His students wanted to pay attention to racism and prejudice. “I believe one student asked, “Is their neighborhood segregated?” So we spent a lesson diving deeper into America’s history of housing discrimination. Thanks to Lorena’s tweet about The Color of Law documentary Segregated by Design, I knew it existed and brought that into the unit. We watched and discussed it together, pairing it with the “White Flight” chapter from The Color of Law by Richard Rothstein to further our understanding of the topic. Then students applied that new knowledge to their reading of the novel. Every one of them said that it deepened their understanding. If I had time, we would have then looked specifically at housing discrimination in Chicago.”
Another topic he analyzed with students were issues of sexual assault and violence. “We had conversations about consent and social and cultural systems (patriarchy, toxic masculinity, machismo). To broaden our understanding, I brought in an excerpt from chapter 5 of Erika L. Sánchez’s I Am Not Your Perfect Mexican Daughter, particularly the scene in which Julia falls asleep on the couch at her best friend’s house and half wakes up to see her friend’s mom’s boyfriend taking pictures of her with her skirt pulled up.”
And then Joshua added an additional layer of complexity.

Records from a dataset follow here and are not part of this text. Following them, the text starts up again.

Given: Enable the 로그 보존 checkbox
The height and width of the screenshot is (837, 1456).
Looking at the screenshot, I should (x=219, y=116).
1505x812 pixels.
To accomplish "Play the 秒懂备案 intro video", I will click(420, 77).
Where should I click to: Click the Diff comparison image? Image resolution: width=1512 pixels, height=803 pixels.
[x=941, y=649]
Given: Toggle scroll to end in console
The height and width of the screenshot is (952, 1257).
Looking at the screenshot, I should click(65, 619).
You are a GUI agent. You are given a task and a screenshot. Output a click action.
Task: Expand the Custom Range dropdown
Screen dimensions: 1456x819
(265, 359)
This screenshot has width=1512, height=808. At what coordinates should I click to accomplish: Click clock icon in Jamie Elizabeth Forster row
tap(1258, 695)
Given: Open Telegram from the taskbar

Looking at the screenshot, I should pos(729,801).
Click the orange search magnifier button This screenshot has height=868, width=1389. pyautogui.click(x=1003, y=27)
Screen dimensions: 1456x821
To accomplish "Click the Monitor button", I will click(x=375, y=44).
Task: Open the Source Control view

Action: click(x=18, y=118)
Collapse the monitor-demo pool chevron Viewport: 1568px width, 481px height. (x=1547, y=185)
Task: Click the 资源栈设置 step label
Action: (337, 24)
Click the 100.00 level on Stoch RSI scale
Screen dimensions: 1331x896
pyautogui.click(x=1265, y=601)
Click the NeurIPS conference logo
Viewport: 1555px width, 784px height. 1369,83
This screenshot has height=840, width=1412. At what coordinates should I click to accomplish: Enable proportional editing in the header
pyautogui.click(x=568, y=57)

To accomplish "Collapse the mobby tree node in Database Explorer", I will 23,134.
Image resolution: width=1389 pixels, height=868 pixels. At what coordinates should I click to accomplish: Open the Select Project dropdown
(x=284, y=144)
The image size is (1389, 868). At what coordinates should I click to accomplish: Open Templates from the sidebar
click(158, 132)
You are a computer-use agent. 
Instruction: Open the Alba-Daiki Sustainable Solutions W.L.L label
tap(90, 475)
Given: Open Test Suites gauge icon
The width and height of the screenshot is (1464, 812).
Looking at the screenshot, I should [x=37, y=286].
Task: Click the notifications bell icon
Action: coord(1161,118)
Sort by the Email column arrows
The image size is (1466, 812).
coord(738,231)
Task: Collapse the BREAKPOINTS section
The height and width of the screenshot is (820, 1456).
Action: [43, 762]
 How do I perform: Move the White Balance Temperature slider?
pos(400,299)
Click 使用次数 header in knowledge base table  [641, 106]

Look at this:
“After drawing comparisons between the texts, noting differences, and discussing them, I decided to bring in one more text to help answer questions, deepen understanding of the topics, and show a depiction of a modern-day Latinx family—in this case, Cuban—with season 3, episode 2 “Outside” of the Netflix series One Day at a Time. Before we even started watching it, though, I made sure to explain to students that the characters in Cisneros and Sánchez’s novels are Mexican and that the characters in One Day at a Time are Cuban. I stressed that point throughout and talked about why it’s imperative that we get it right. This particular episode does an excellent job of explaining consent, discussing the effects of rape culture, and encouraging men and boys especially of their role in stopping it. And it has the added bonus of LGBTQ representation! By far, this was the overwhelming class favorite. Students commented on how refreshing it was to be able to talk about a show that several of them had either already watched, had started watching, or had on their list. I noticed increased student engagement, deepened student understanding, and more student critical thinking by weaving these three texts together. That’s the power of disrupting texts!”
Joshua, wow! Thank you for sharing this amazing and powerful work with us. Thank you for supporting your students in this way and creating conscious critical thinkers. This is how we change our country. This is how we disrupt. We want to encourage you to press on and keep pushing!